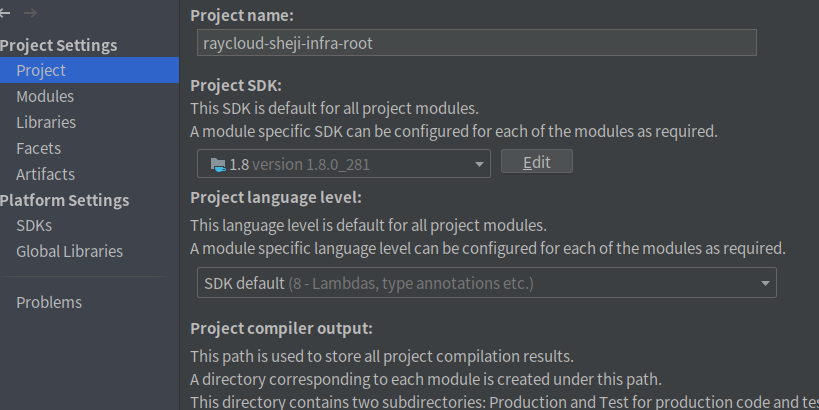Image resolution: width=819 pixels, height=410 pixels.
Task: Click the Platform Settings section header
Action: coord(65,200)
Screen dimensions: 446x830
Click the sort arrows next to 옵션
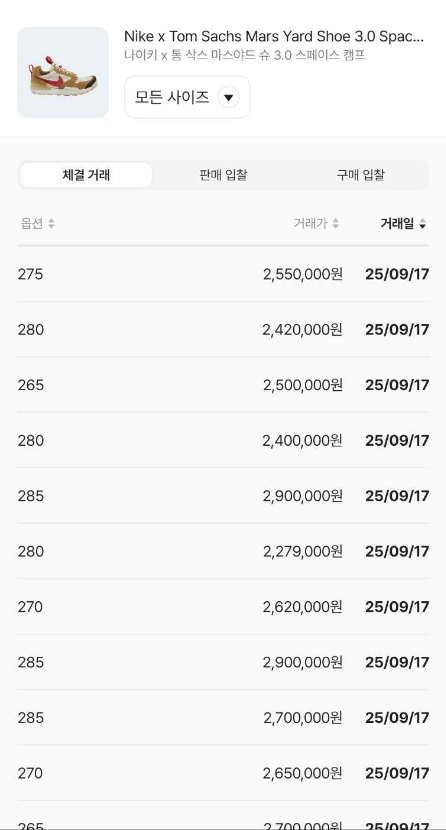pos(51,223)
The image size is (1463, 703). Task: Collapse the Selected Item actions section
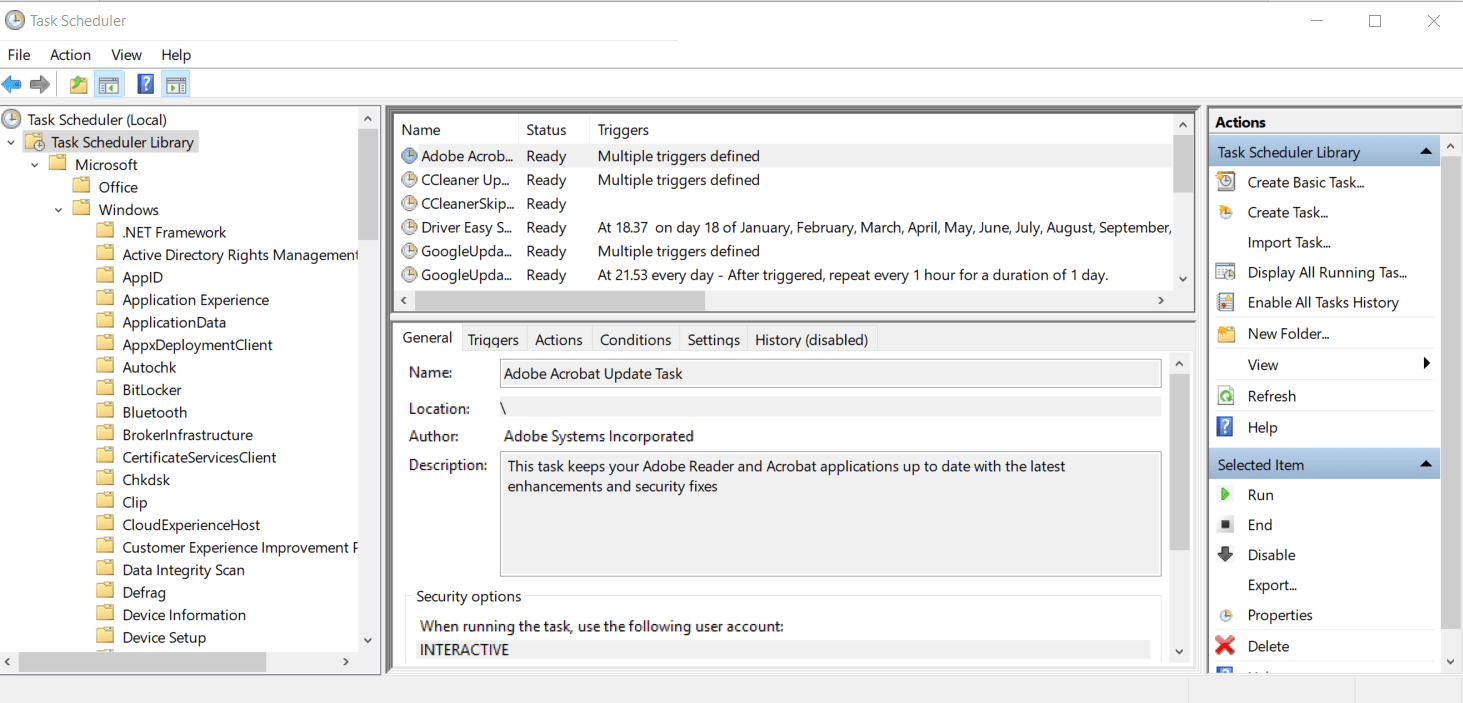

=====

→ **WORK ITEM**
Repeat exactly the lines from the one containing "Screen dimensions: 446x830" to the last line of the records above, including both, and leave out any pictures.

→ **SOLVED EXERCISE**
Screen dimensions: 446x830
Click the sort arrows next to 옵션
pos(51,223)
The image size is (1463, 703). Task: Collapse the Selected Item actions section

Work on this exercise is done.